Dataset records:
=-=-=-=-=

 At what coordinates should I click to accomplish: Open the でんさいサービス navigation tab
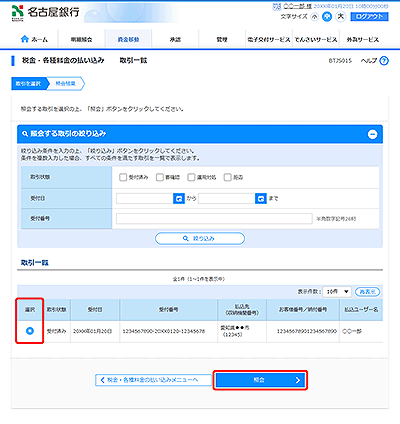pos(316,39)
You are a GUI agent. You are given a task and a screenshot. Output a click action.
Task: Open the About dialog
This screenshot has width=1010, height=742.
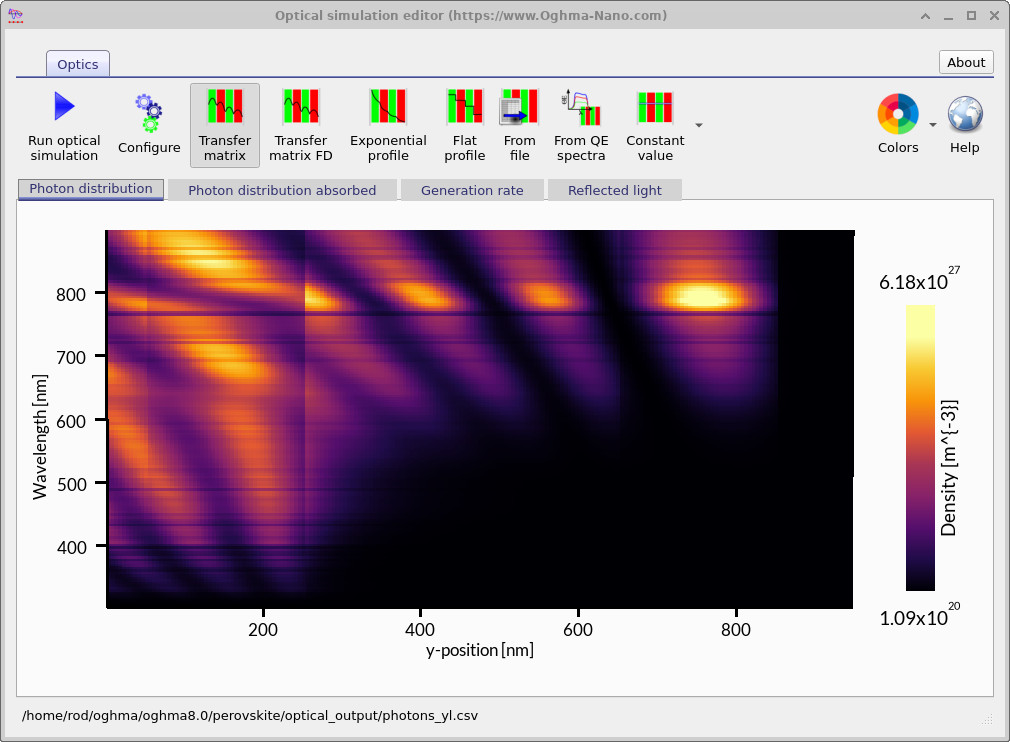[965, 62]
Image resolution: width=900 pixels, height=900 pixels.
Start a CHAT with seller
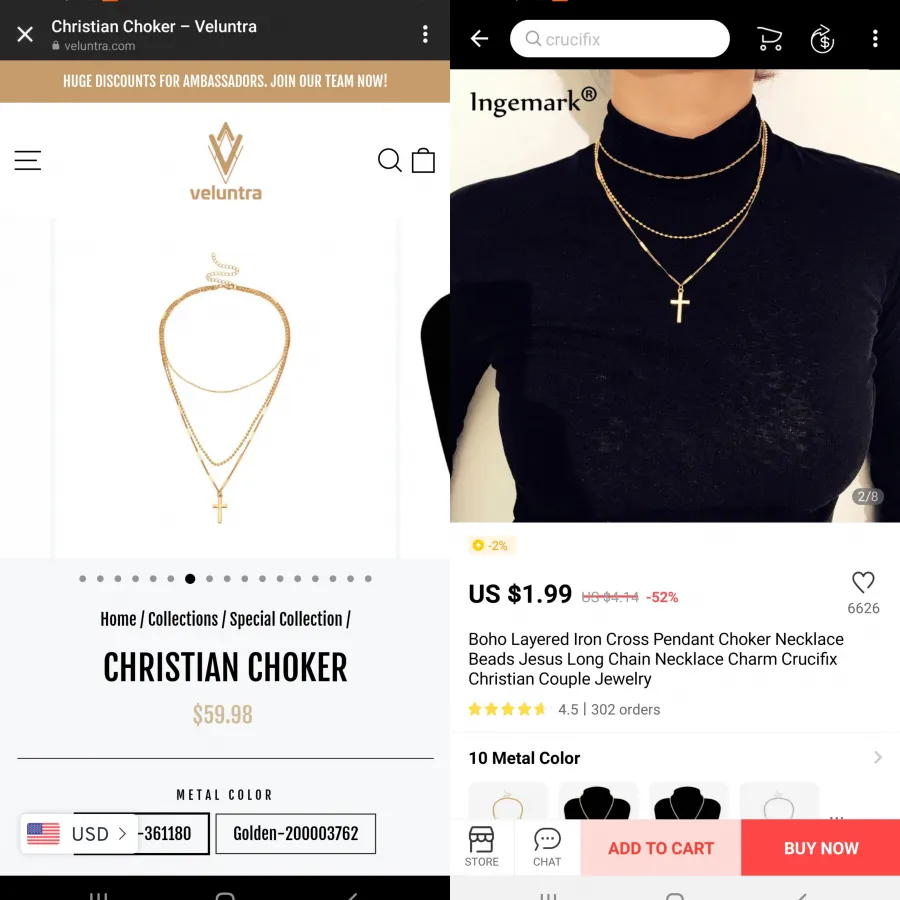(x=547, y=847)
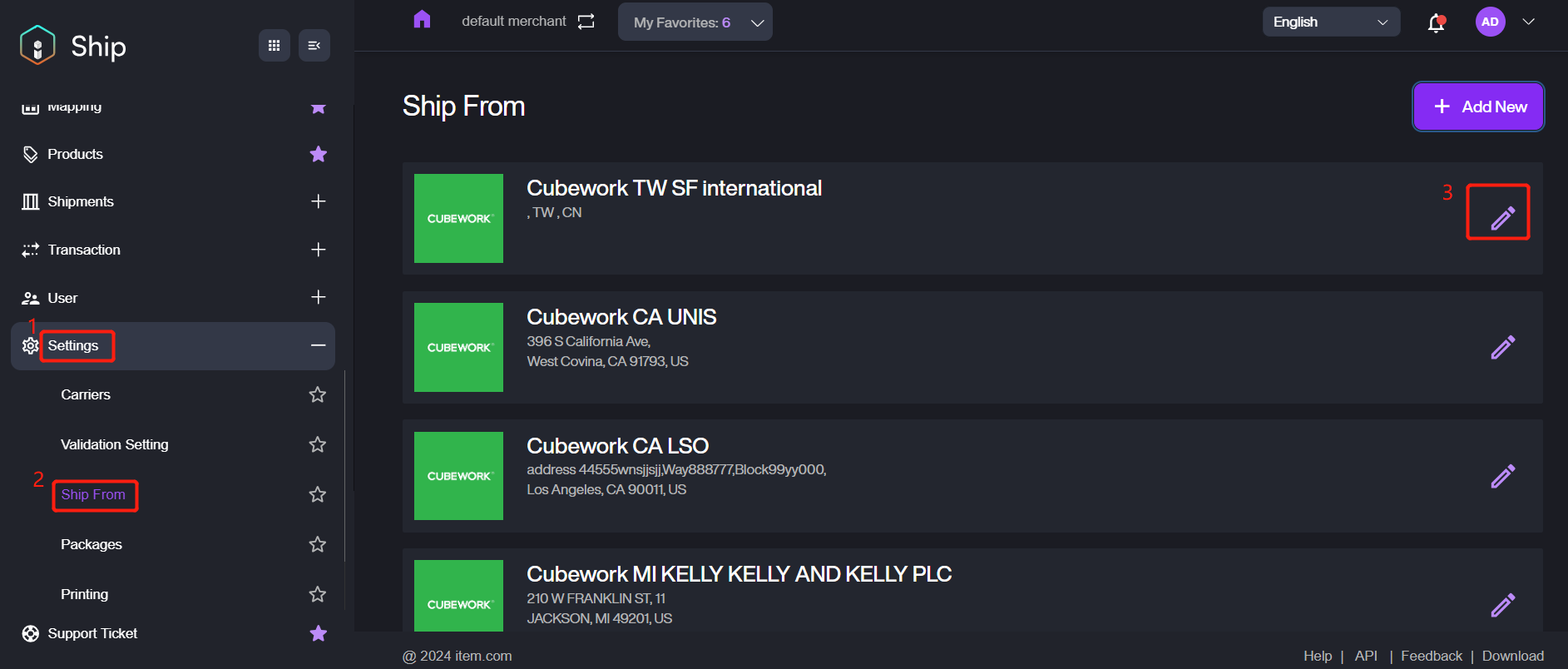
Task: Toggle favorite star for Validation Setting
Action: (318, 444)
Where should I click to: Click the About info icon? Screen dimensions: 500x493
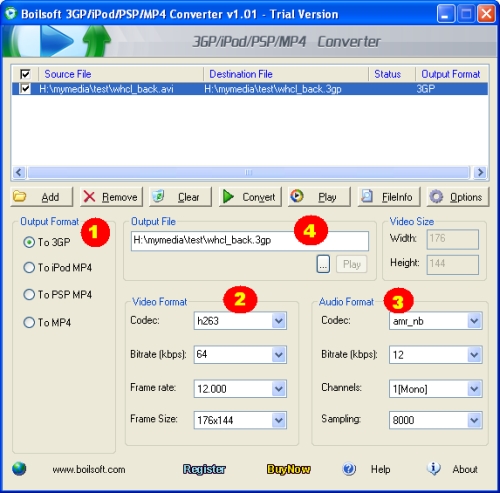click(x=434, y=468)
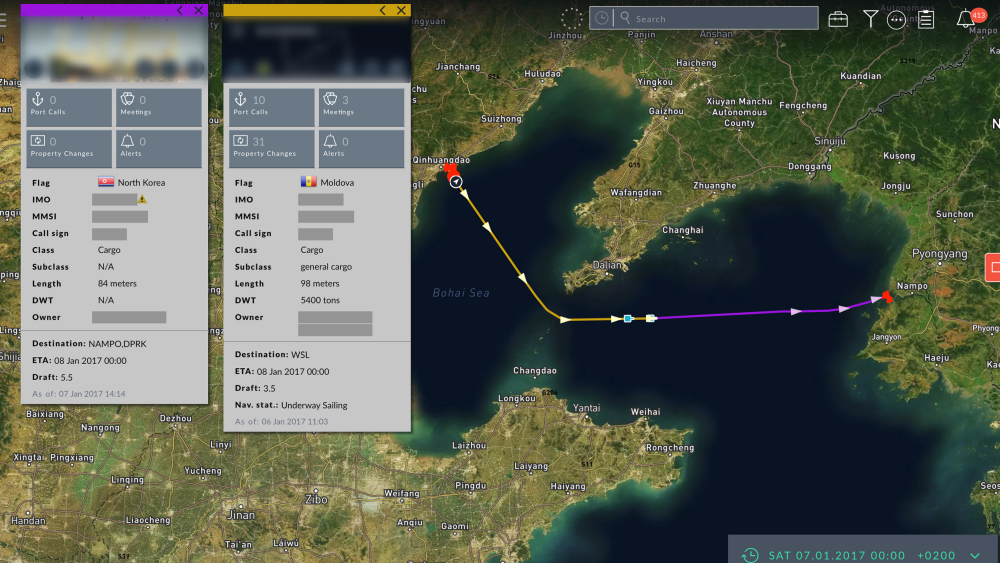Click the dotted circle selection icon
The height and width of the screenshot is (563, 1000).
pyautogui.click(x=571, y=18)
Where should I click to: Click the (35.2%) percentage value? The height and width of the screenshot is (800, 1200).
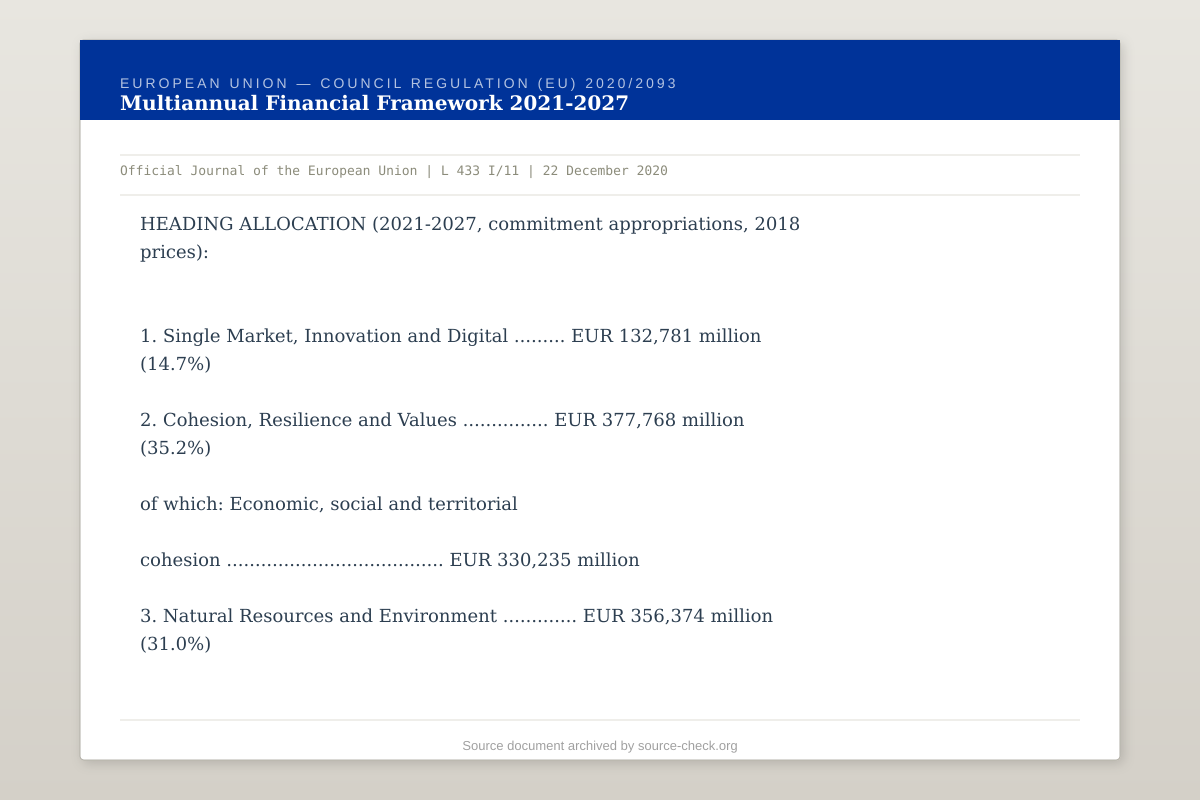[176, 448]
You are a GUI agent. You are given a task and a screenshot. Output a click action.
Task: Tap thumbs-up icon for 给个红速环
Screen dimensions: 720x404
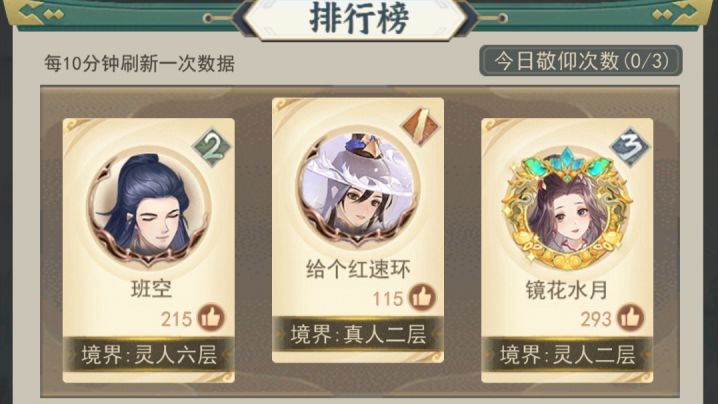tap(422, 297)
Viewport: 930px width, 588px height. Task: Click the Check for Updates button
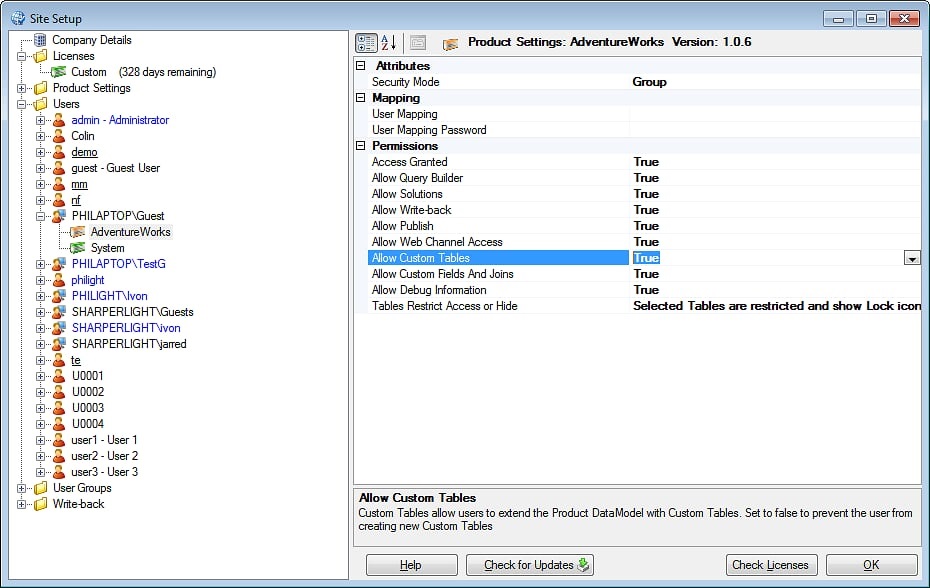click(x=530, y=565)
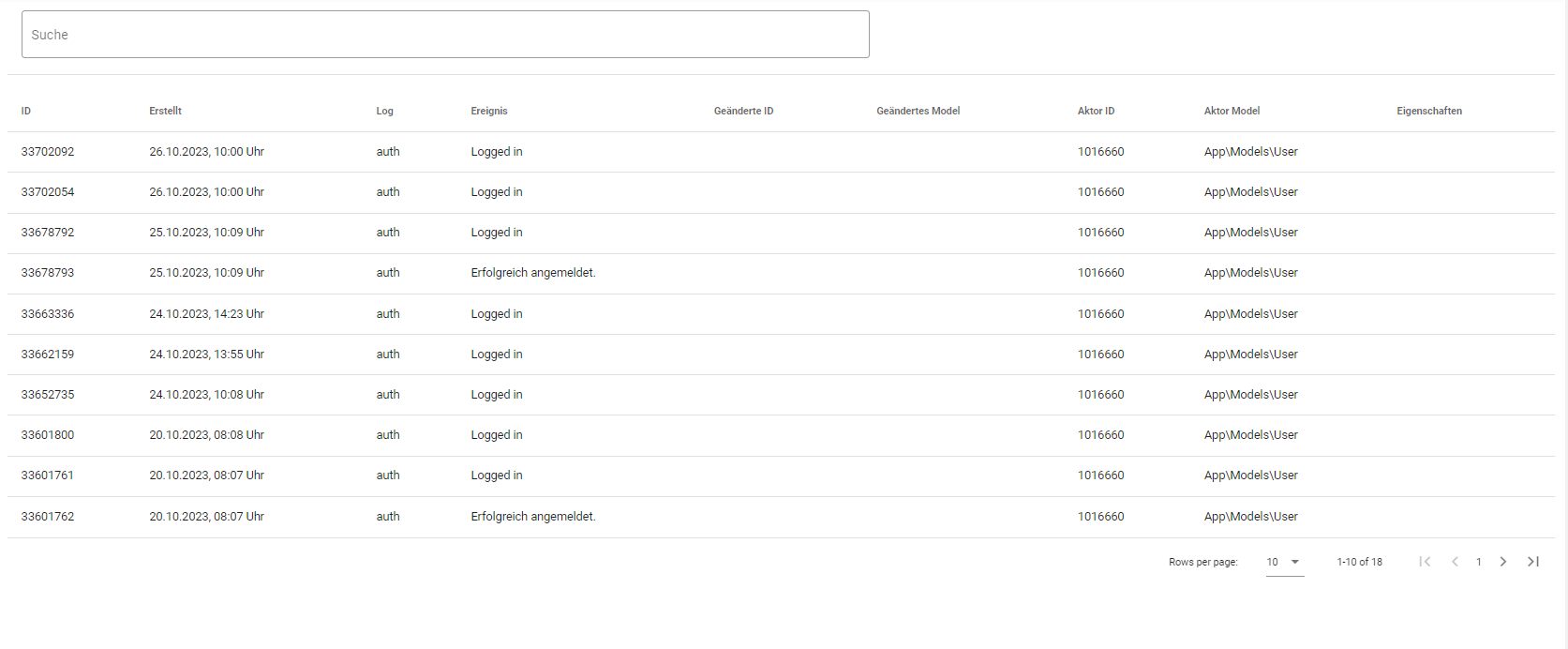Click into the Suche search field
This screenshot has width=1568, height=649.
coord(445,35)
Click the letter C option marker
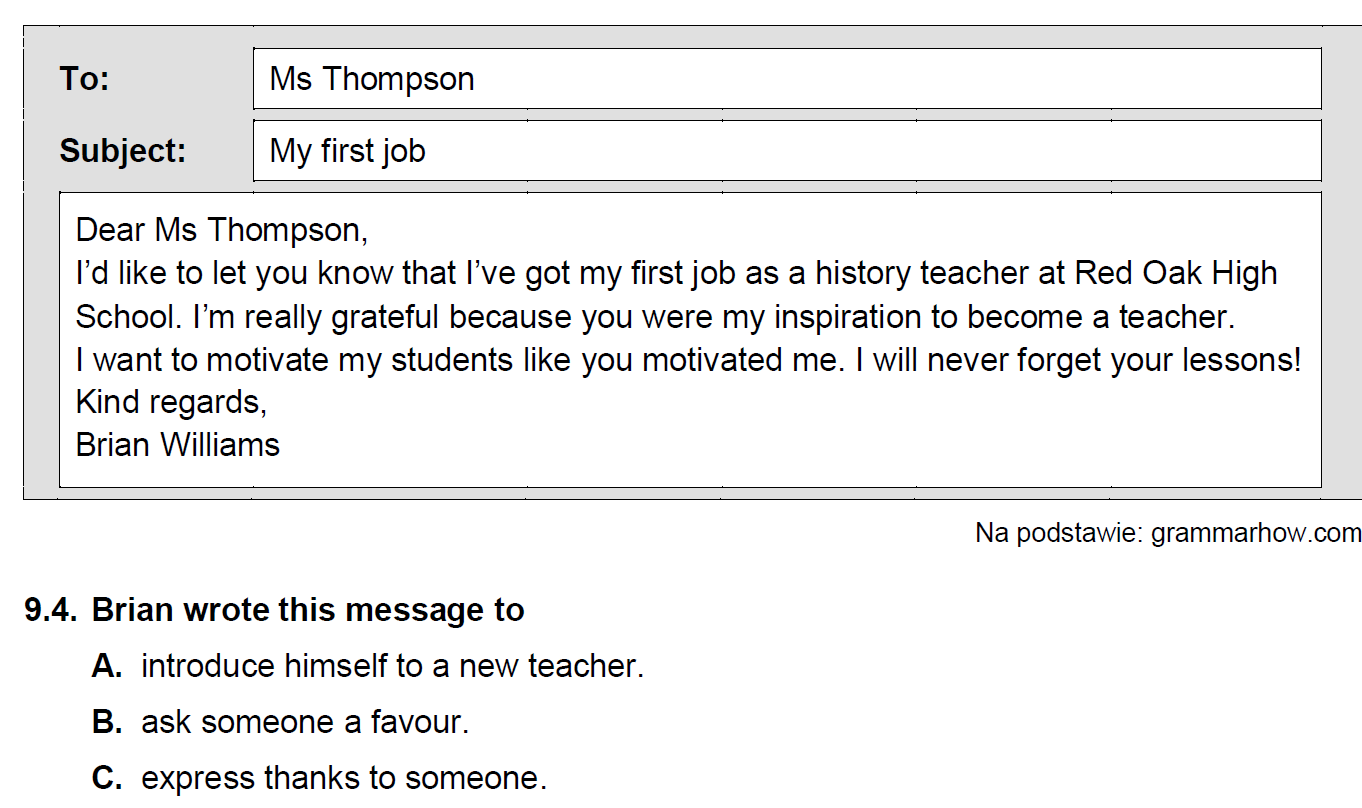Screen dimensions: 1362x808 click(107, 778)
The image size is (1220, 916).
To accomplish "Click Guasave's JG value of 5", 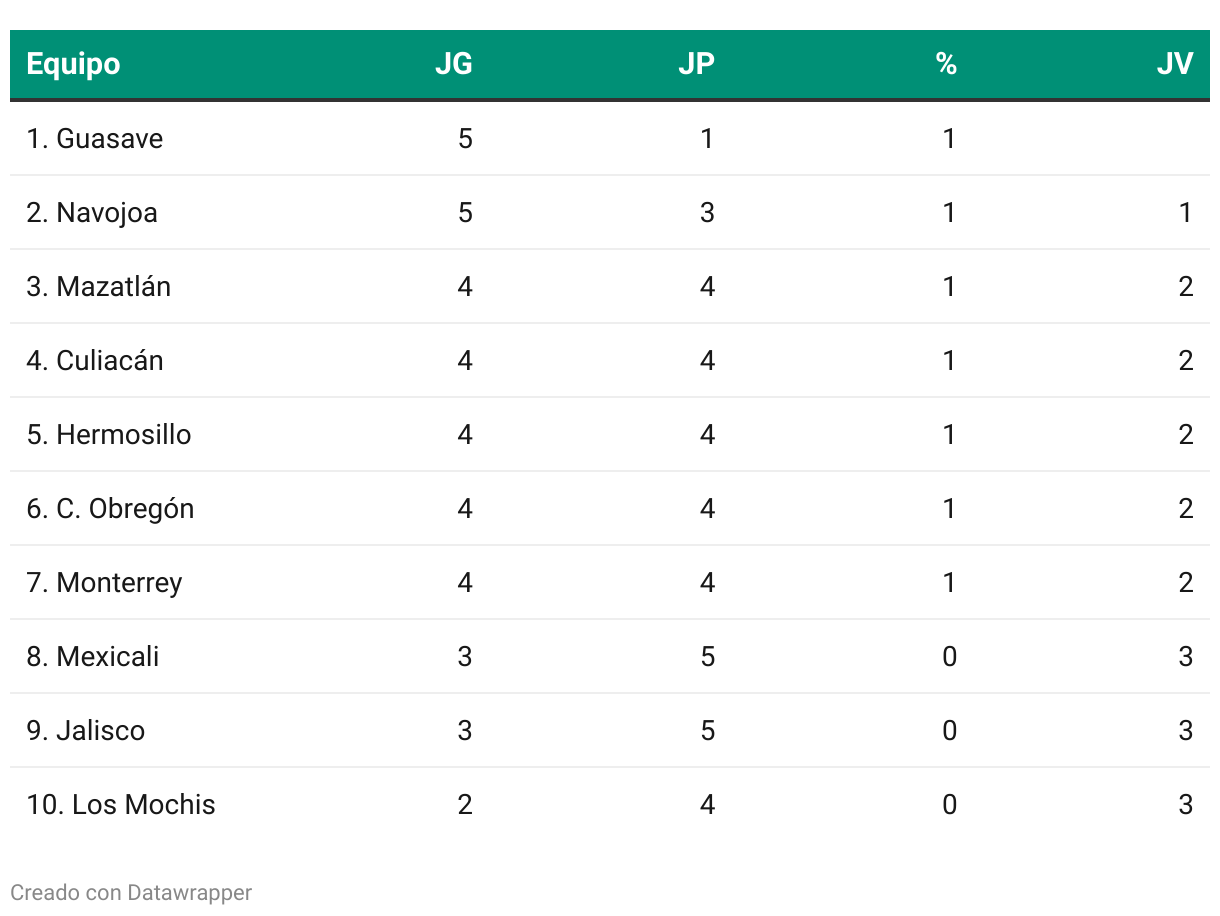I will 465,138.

=-=-=-=-=

GIVEN TASK:
Reproduce the lines of the listing above, beginning with the line containing "Viewport: 930px width, 588px" and continuing through the line containing "Screen dimensions: 1362x808 click(107, 778)". Omit the pictures from your answer.

CORRECT OUTPUT:
Viewport: 930px width, 588px height. Task: Click the Check for Updates button
click(x=530, y=565)
Click into the Suche search field
This screenshot has width=1568, height=649.
coord(445,35)
Click the letter C option marker
Screen dimensions: 1362x808 click(107, 778)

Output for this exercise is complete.